If a clod be washed away by the sea,
Europe is the less.
As well as if a promontory were.
As well as if a manor of thy friend's
Or of thine own were:
Any man's death diminishes me,
Because I am involved in mankind,
And therefore never send to know for whom the bell tolls;
It tolls for thee.

Nul homme n'est une île,
entière en elle-même ;
tout homme est un morceau du continent,
une partie de l'ensemble.
Si une motte de terre était emportée par la mer,
l'Europe en serait diminuée,
aussi bien que si c'était un promontoire,
aussi bien que si c'était le manoir de tes amis
ou le tien propre :
la mort de tout homme me diminue,
parce que je fais partie du genre humain,
et en conséquence, n'envoie jamais demander pour qui sonne le glas ;
il sonne pour toi.

John Donne, No Man is an Island

Je suis une île est le premier livre de Tamsin Calidas qui relate les quinze années qu'elle a passées sur une île des Hébrides. Traduit en français par Caroline Bouet et publié aux toutes jeunes et prometteuses éditions Dalva que je découvre, son titre semble démentir les vers que John Donne écrivit il y a près de quatre cents ans et que nous connaissons tous grâce à Papa Hemingway.

❝Quel moment extraordinaire que celui où vous revoyez le calibrage de votre compas et trouvez un cap. Je rêvais de fixer mon regard sur un horizon brut et dégagé depuis des années — depuis que j'avais trouvé une vieille carte de l'Écosse et que je l'avais épinglée dans le couloir de mon appartement.❞

Qui n'a jamais rêvé de faire table rase du passé, se tourner résolument vers l'avenir et trouver un lieu où être enfin soi ? Combien de ces rêveurs ont fait de leur rêve une réalité ? Plusieurs événements traumatisants ont conduit Tamsin et Rab, son époux, à quitter leur maison londonienne de Notting Hill et leurs emplois pourtant prospères pour chercher à s'établir dans un lieu qui leur rendrait leur sérénité perdue.

Ce lieu nous le découvrons tout d'abord grâce à une carte placée au début de l'ouvrage divisé en trois actes, eux-mêmes divisés en chapitres avec un seul mot pour titre et une photo noir et blanc prise par l'autrice pour illustration. (J'ouvre une parenthèse pour dire combien l'objet livre est beau et le travail d'édition, soigné.

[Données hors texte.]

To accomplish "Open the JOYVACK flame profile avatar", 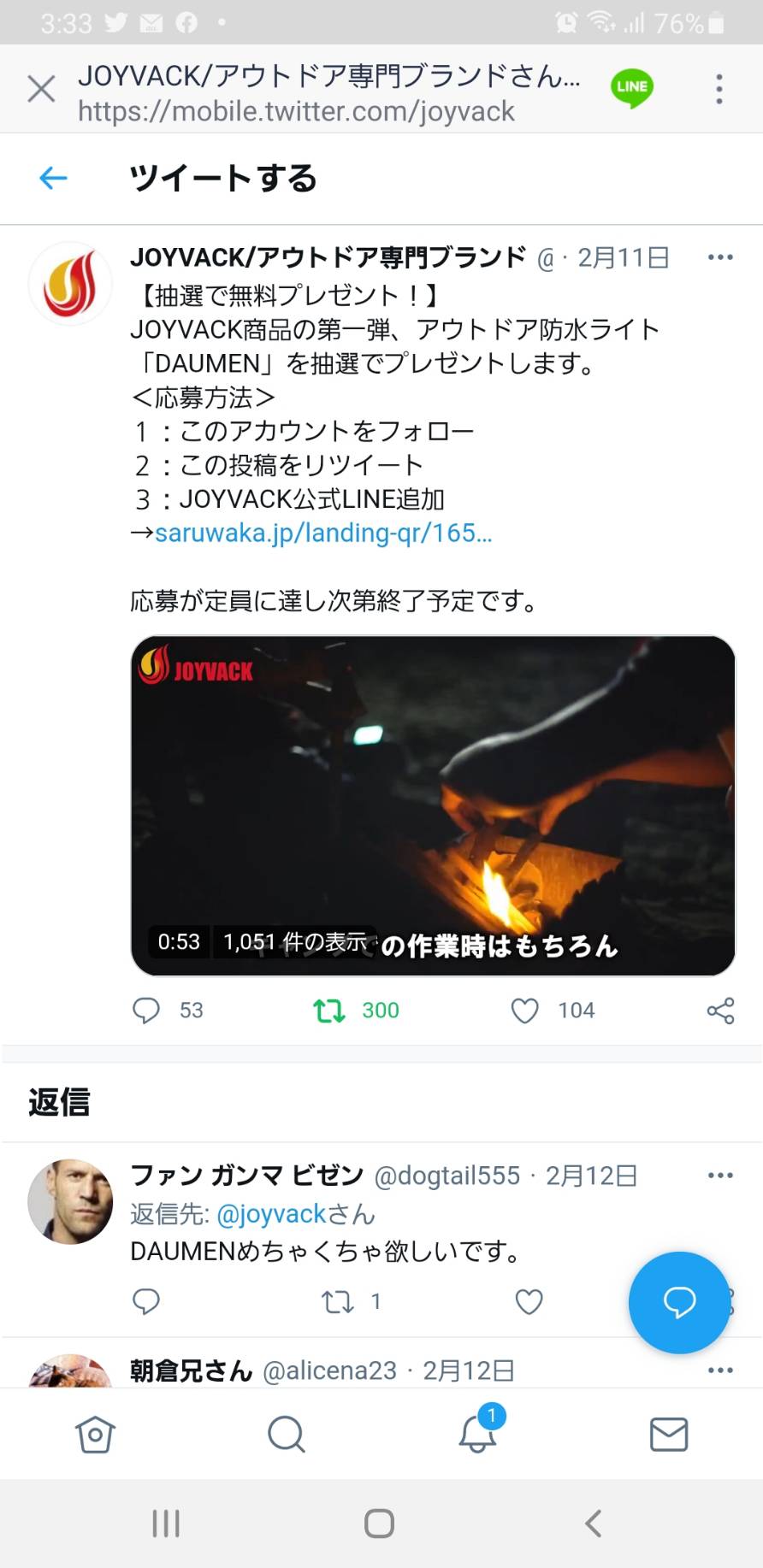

La traduction me paraît parfois hasardeuse, mais n'ayant pas lu le texte original, ce n'est que mon impression de lectrice). le croft, un de ces territoires scrupuleusement délimités et changeants, que Tamsin et Rab achètent sur une île des Hébrides, bien que passablement décrépit, sans eau courante ni électricité, contient la promesse d'une vie à réinventer loin du tumulte de la ville, d'une famille à fonder, de nouvelles relations à nouer.

❝C'est le silence qui me frappe. Il a quelque chose de poreux, comme si le ciel tout entier s'était déversé à l'intérieur, ne laissant que peu de place au reste. Ici, nul éclat de voix, nulle brique à travers la vitre. Nul fracas métallique de bâton sur une grille métallique ni grondement de bus. À l'intérieur, le silence qui règne rappelle l'eau fraîche et pure. Et je sais que c'est ce calme que je recherche depuis longtemps.❞

C'est sans compter sur les difficultés que tous deux ont assez inexplicablement occultées, sans doute tout à l'euphorie de ce nouveau départ décidé sur un coup de tête, en six semaines à peine. Il faut dire qu'elles ne manquent pas pour ces Londoniens sans aucune expérience de l'élevage de moutons et de vaches, et il est illusoire de penser que les relations avec les îliens fiers et ouvertement hostiles pacifieront leur installation sur l'île.

Dans ce monde à quelque dix miles du continent que l'on relie par un ferry tributaire des caprices de la météo, à l'écart de tout, replié sur lui-même, la bonne entente et l'entraide sont vitales. La coutume veut que l'on ne ferme pas à clef les maisons, qu'une lumière restée allumée soit une invitation à entrer à l'improviste pour discuter autour d'une tasse de thé ou d'un verre de whisky quelle que soit l'heure. Qu'en est-il quand toute une communauté vous rejette vous faisant chaque jour le reproche de n'être pas né sur ces terres, de les usurper, de vous y installer au nez et à la barbe des personnes auxquelles elles doivent revenir selon un tacite code ancestral ?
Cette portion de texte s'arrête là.